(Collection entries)
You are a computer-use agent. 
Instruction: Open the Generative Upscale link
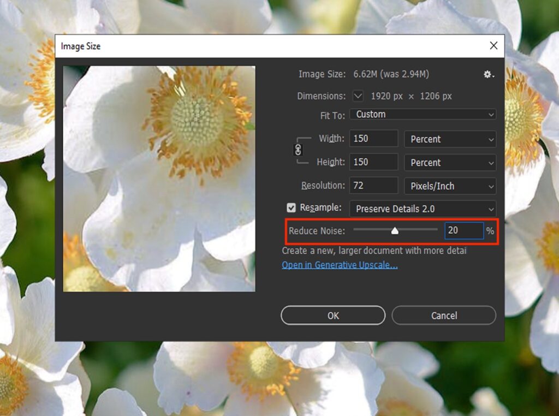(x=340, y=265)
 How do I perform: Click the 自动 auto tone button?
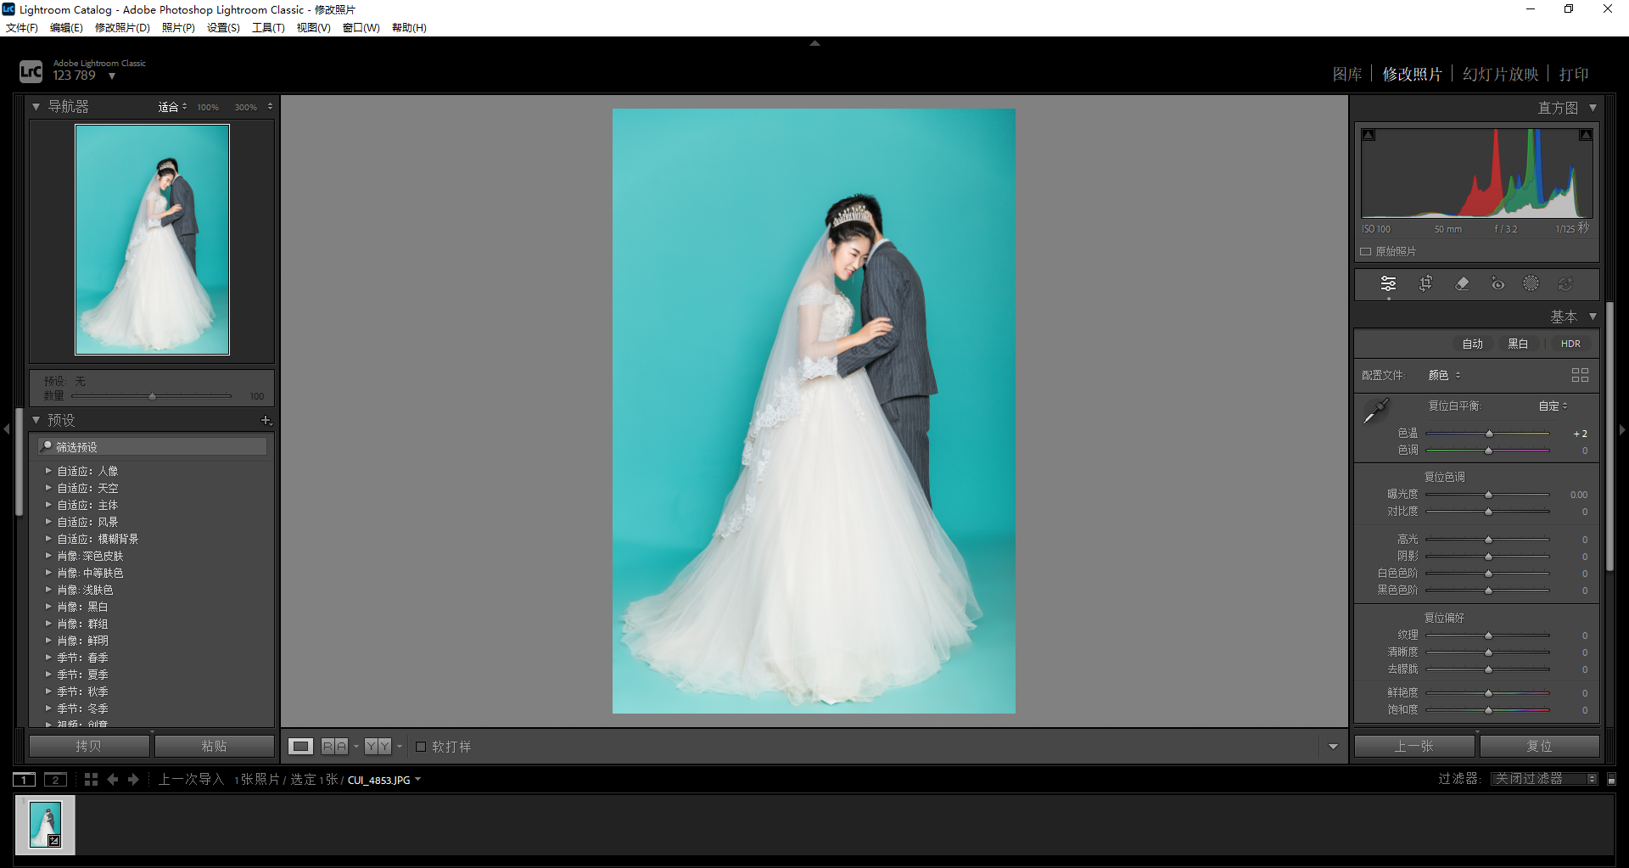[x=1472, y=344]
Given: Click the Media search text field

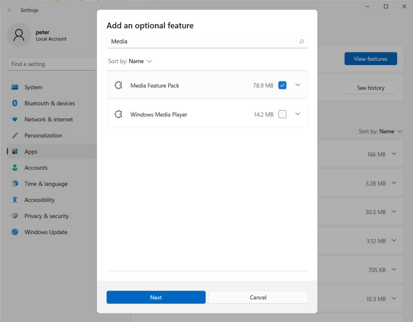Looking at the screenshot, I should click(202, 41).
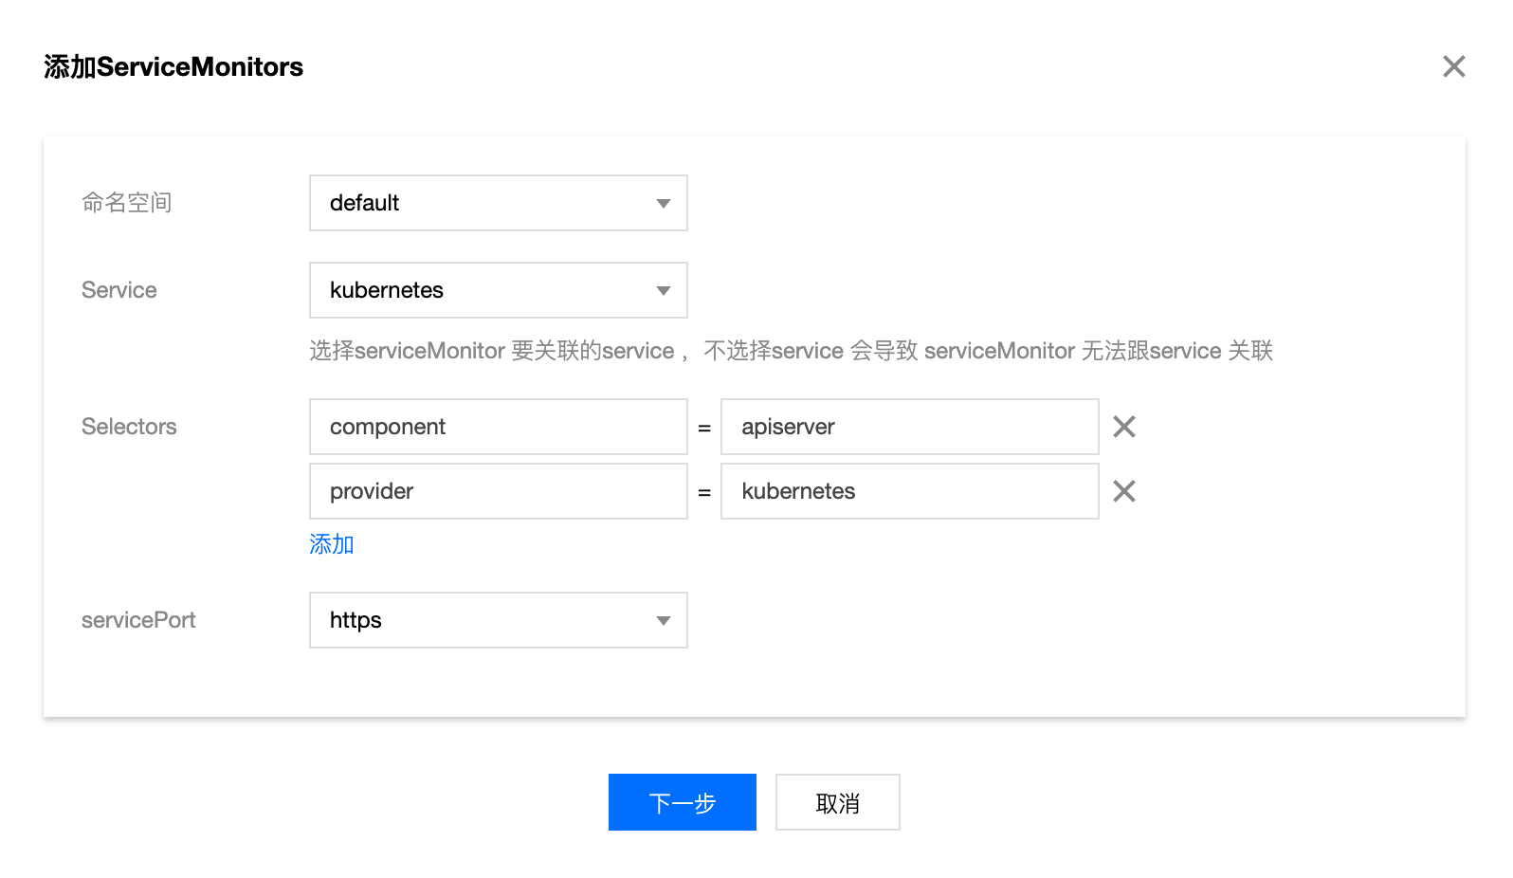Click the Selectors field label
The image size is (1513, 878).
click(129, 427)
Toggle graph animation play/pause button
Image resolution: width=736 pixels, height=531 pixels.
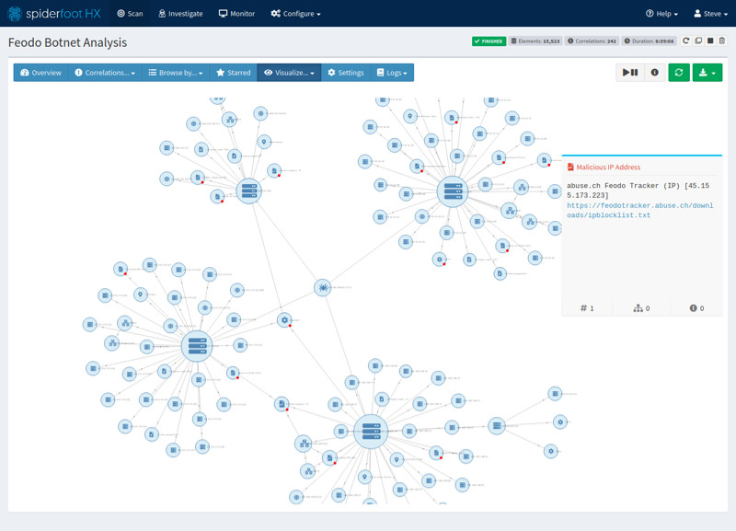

◆ Goal:
Copy out all of the data above word for word, leaving out the pictures.

◆ Solution:
You are a computer-use agent. 
Instruction: Open the Generative Upscale link
(x=340, y=265)
 How do I perform: Click the 自动 auto tone button?
[x=1472, y=344]
Given: Click the Media search text field

Looking at the screenshot, I should click(202, 41).
Click the Selectors field label
The image size is (1513, 878).
click(129, 427)
Toggle graph animation play/pause button
Image resolution: width=736 pixels, height=531 pixels.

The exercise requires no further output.